*TASK DETAILS*
Pull out each line of the entries below that contains the word "height" and copy it in full. A match counts only if the case is the same.

*MATERIAL FOR THE TASK*
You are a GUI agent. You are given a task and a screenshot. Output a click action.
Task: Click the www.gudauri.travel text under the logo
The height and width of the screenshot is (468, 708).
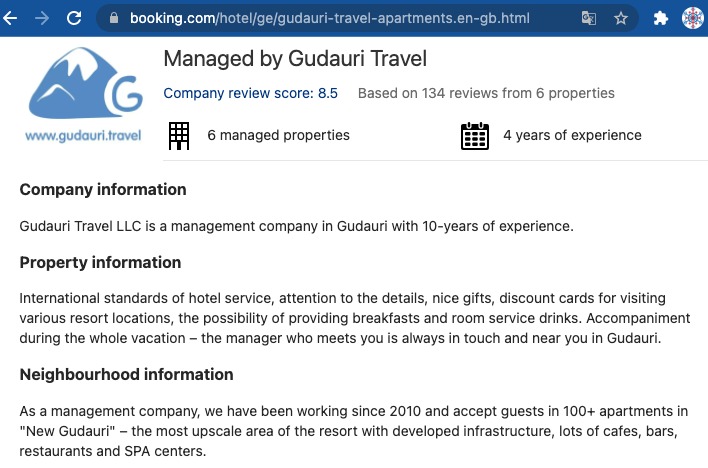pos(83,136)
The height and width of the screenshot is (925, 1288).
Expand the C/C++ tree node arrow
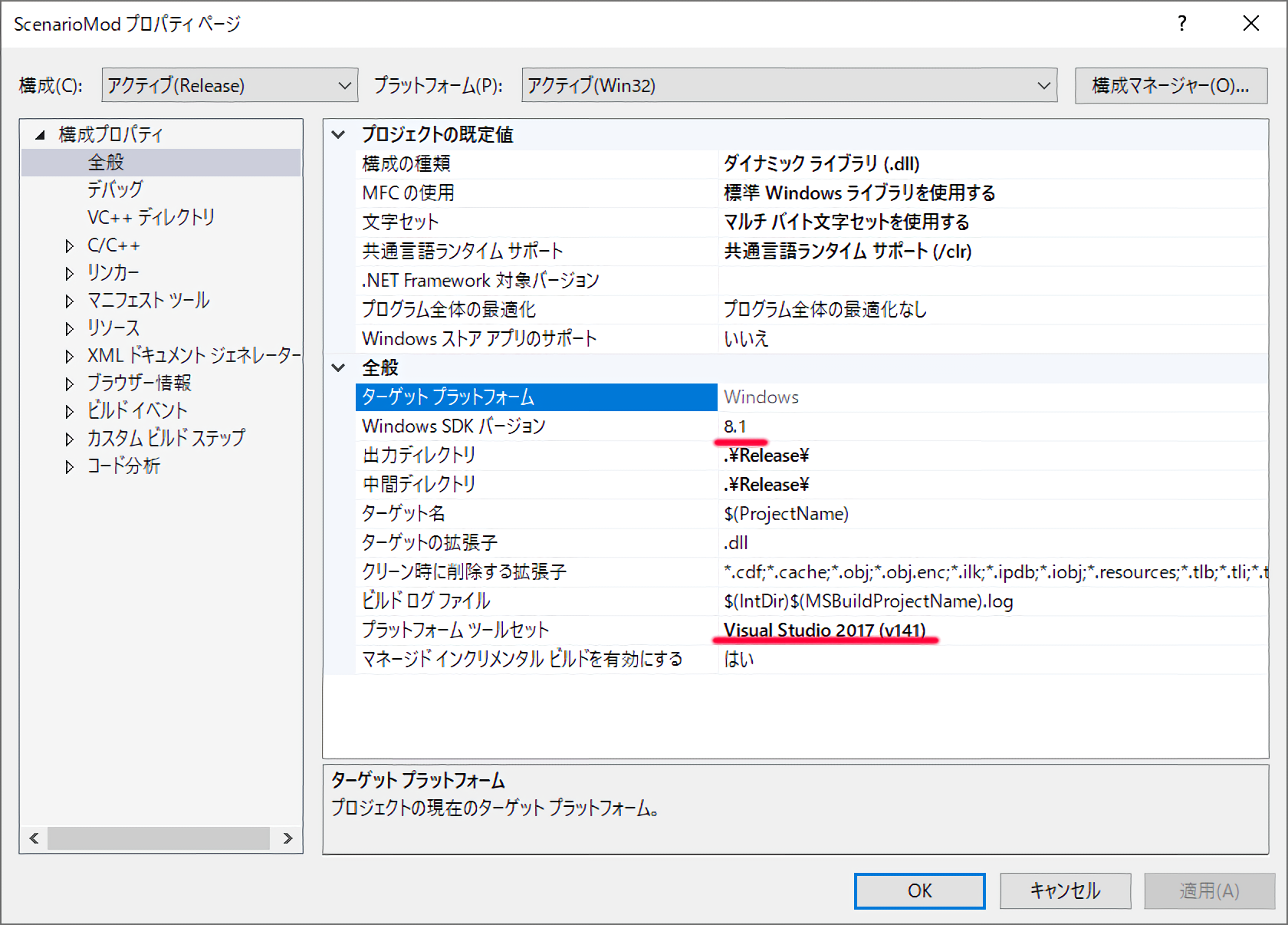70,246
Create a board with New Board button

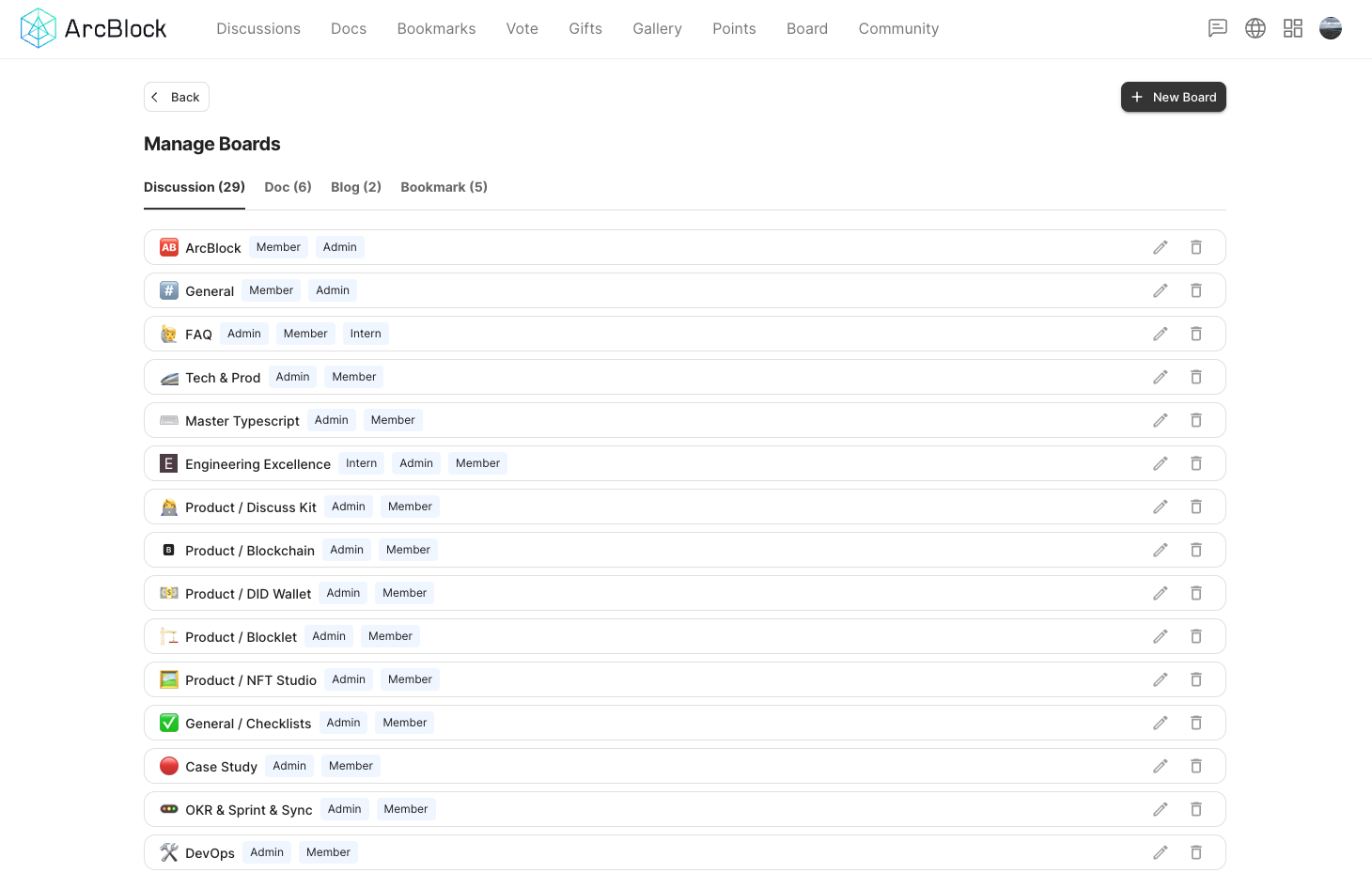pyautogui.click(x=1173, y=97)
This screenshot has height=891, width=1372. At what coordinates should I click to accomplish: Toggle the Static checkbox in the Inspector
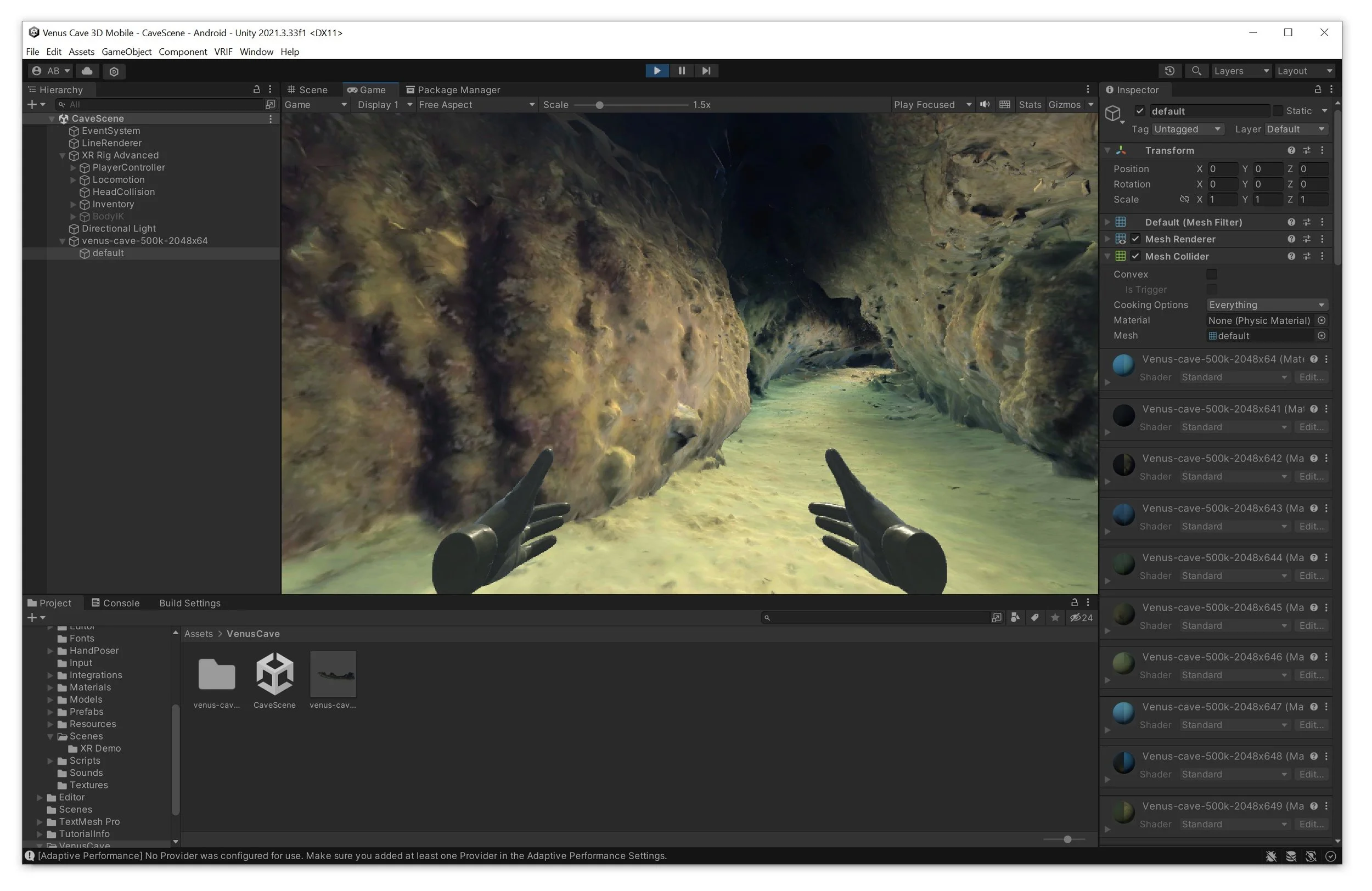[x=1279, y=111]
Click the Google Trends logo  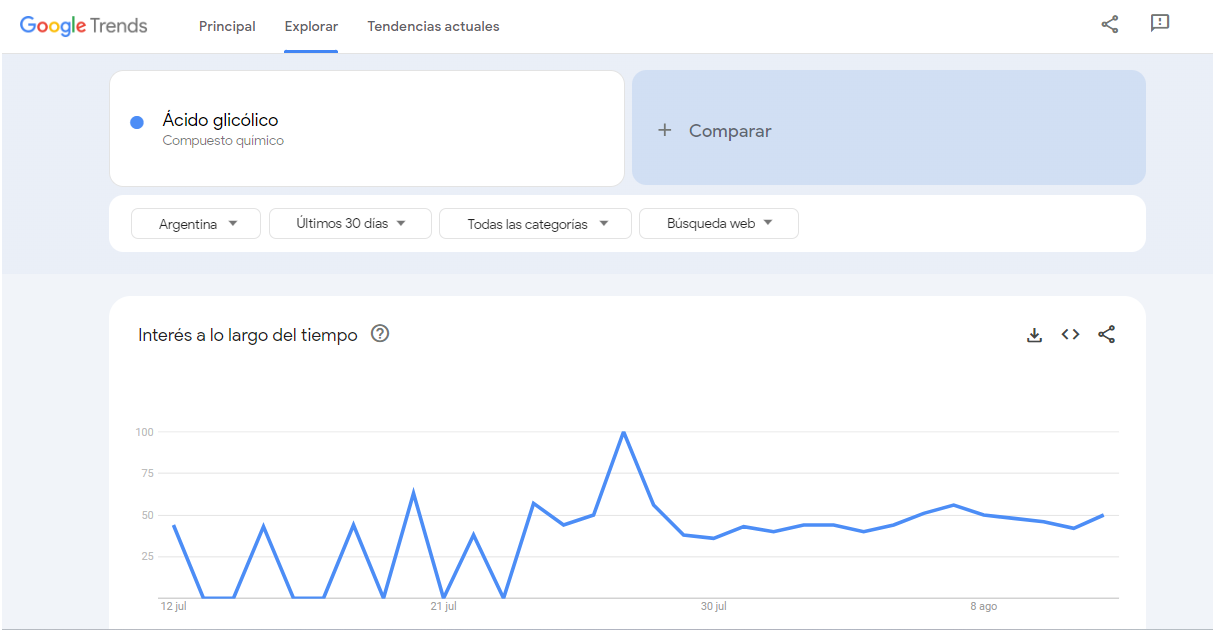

*RESPONSE*
The height and width of the screenshot is (468, 708).
The height and width of the screenshot is (925, 1288).
This screenshot has height=891, width=1372. At what coordinates should I click to accomplish: Toggle the Static checkbox in the Inspector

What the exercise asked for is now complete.